Provided records =
━━━━━━━━

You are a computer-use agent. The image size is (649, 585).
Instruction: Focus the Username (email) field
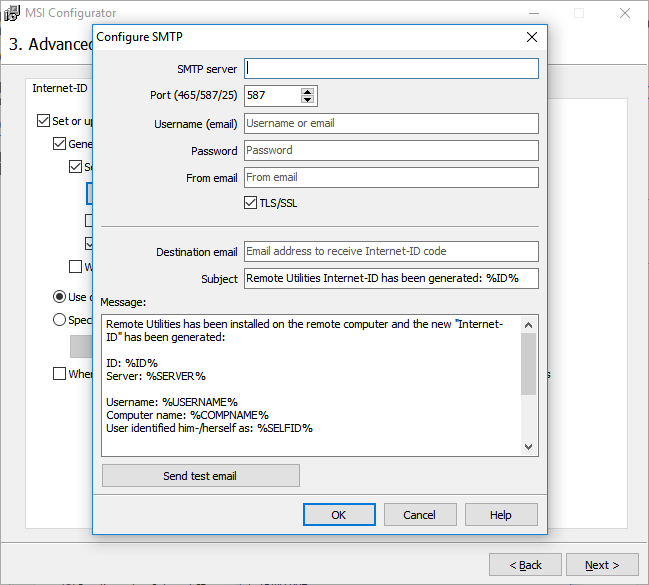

━━━━━━━━

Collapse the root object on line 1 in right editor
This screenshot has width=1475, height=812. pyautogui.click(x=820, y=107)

━━━━━━━━

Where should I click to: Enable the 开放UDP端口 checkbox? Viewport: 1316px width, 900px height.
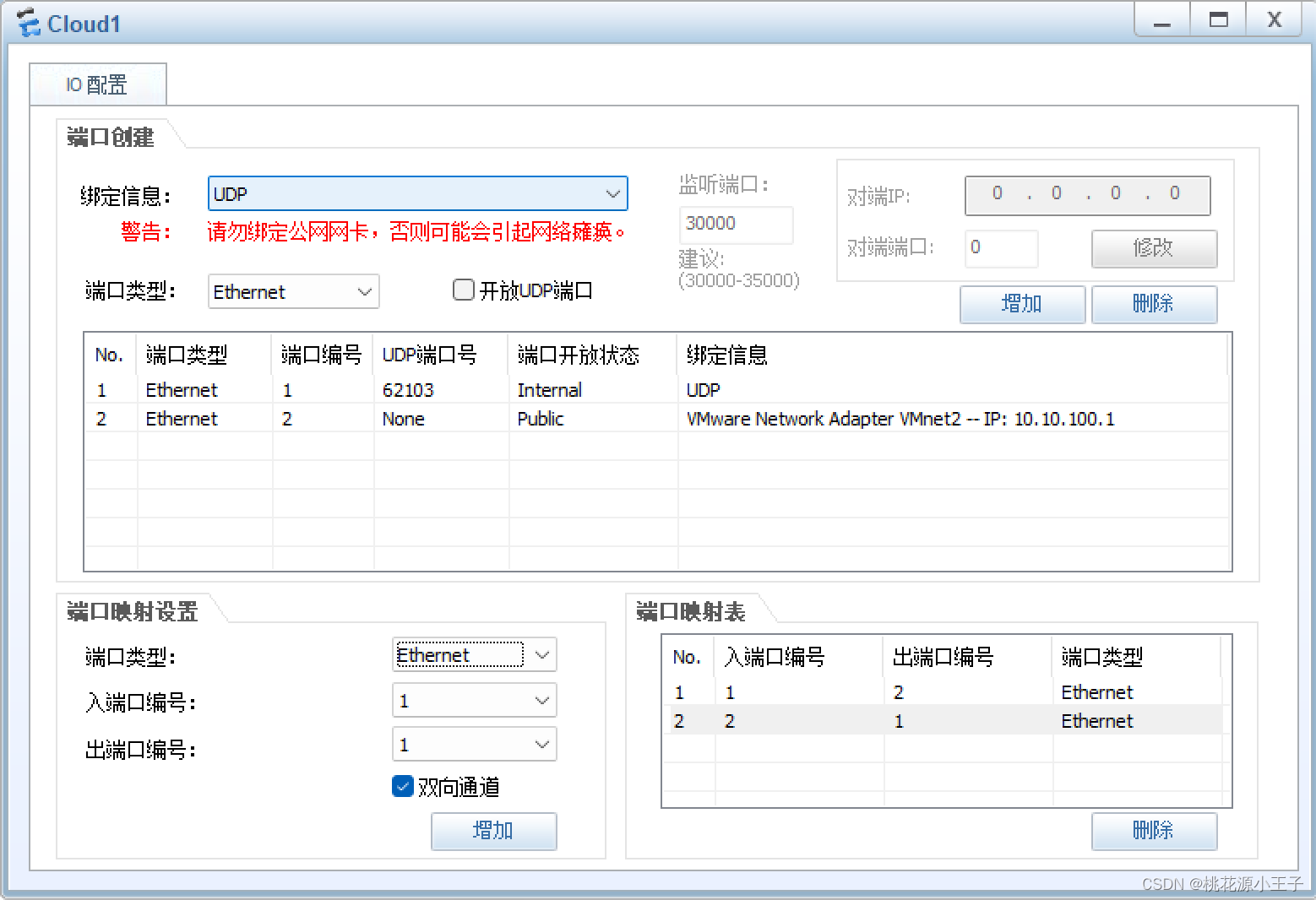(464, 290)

━━━━━━━━

What is being asked = Copy the lines of the data above exactly as written, beginning with the line containing "You are a computer-use" and ending with the line containing "Instruction: Focus the Username (email) field", and leave out all other lines.

Solution to this task =
You are a computer-use agent. The image size is (649, 585).
Instruction: Focus the Username (email) field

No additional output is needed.